Prosecutors told the appeals court that Carson did not abuse his discretion but exercised his authority to decide when Jeffrey started serving time in a “mature, deliberate manner.” The prosecution quoted Carson as having explained that Jeffrey was a thrice-convicted felon whose conduct was “egregious” and “requires and deserves punishment now.” Carson also said in court on sentencing day that Jeffrey’s planned appeals of his convictions had “zero” likelihood of success.
Given his taking of money “otherwise devoted to the less fortunate citizens of this community, I do find that he is a danger to the community,” Carson said at the time. Jeffrey was ordered to pay over $200,000 in restitution related to the convictions.
Bailiffs took Jeffrey into custody after the sentencing.
Since the case began last year, the Roanoke commonwealth’s attorney’s office conducted a pair of so-far successful prosecutions against Jeffrey, a former magazine publisher who also operated a property management business. A jury convicted him of obtaining pandemic relief money for his businesses under false pretenses from the Roanoke Economic Development Authority. In addition, he pleaded no contest to embezzlement in connection with a series of transactions that prosecutors said drained money from the accounts of the Northwest Neighborhood Environmental Organization in 2020 and 2021, while working as its property manager. Carson convicted him in that case.
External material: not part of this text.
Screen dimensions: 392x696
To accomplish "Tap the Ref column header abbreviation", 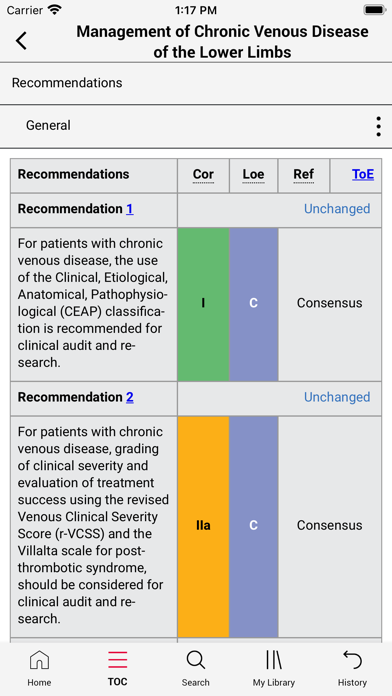I will (304, 174).
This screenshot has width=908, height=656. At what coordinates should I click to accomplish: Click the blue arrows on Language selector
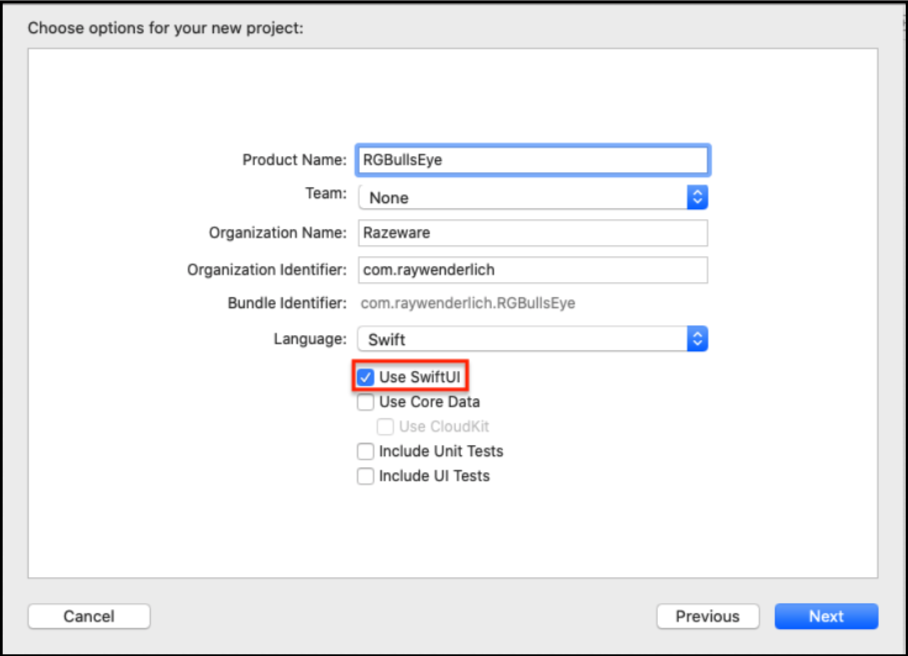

Jeffrey has since appealed “everything” about those prosecutions possible to the higher court, Hill said. Preparation of a transcription of court proceedings will take “a couple of months” and rulings could take a year, Hill said.
One of the primary appeals challenges the legitimacy of the embezzlement indictment. The indictment accused Jeffrey of embezzling from the Northwest neighborhood group by name. Hill called it a “fatal” discrepancy that Jeffrey was working at the time for two housing complexes, which though they belong to the Northwest group go by different names, and allegedly stole out of their accounts.
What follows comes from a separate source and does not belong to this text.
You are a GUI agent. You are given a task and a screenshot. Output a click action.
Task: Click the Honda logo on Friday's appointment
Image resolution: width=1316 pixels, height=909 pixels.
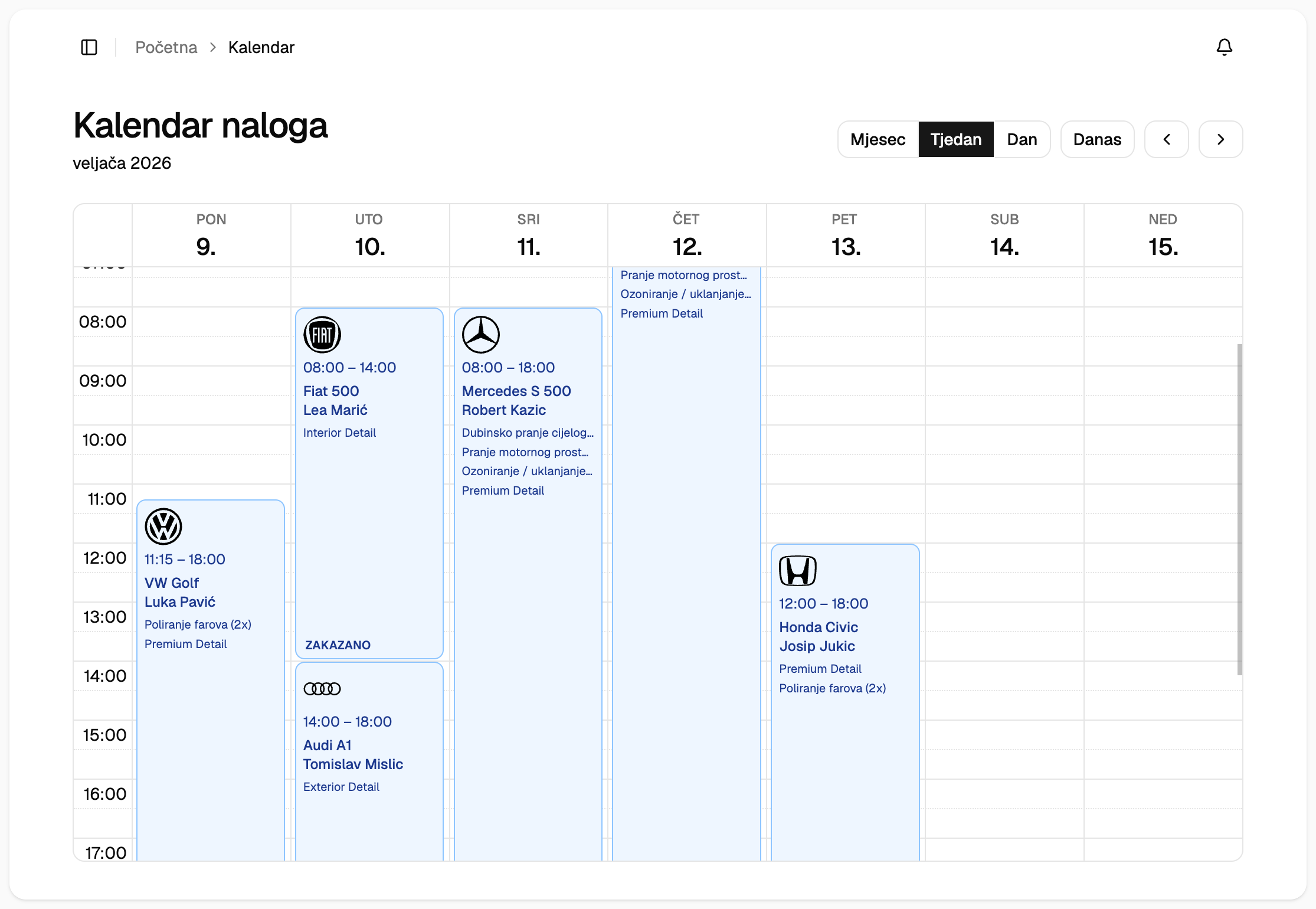click(x=798, y=571)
Another appeal complains that Jeffrey was disadvantaged by a document error that resulted in a defense witness not appearing to testify for him at the trial, Hill said. Another faults Carson for refusing to postpone the sentencing at the request of Hill, who took over for Jeffrey’s trial lawyer and who said he needed more time to get ready.
Meanwhile, Jeffrey plans to continue a legal challenge to his removal from the City Council and the conduct of a special election to replace him, for which early voting is underway, Hill said.
That case challenged a decision by a different local judge declaring that, when he pleaded no contest to embezzlement and was convicted, Jeffrey forfeited his council seat under state law. The council named Anita Price as Jeffrey’s interim successor to serve through the end of this year. Election officials have meanwhile arranged for a special election to take place Nov. 8, the same date as this year’s regular council election. Republican Peg McGuire and Democrat Luke Priddy appear on the special ballot. Voters have begun casting ballots in that and another council race.
Jeffrey’s challenge on the council matter failed Sept. 20.
Next week, Hill plans to appeal that loss – also to the Virginia Court of Appeals – and request a decision before election day. Were Jeffrey to win that appeal, reversing his removal from council, it’s within the realm of possibility that that would “technically” permit his return to council, according to Hill. Countermoves possible by the city could block him, however, Hill said.
If Nov. 8 comes and goes without a higher court decision, and voters pick a permanent successor to Jeffrey, that would end Jeffrey’s bid to reclaim his former seat, Hill said.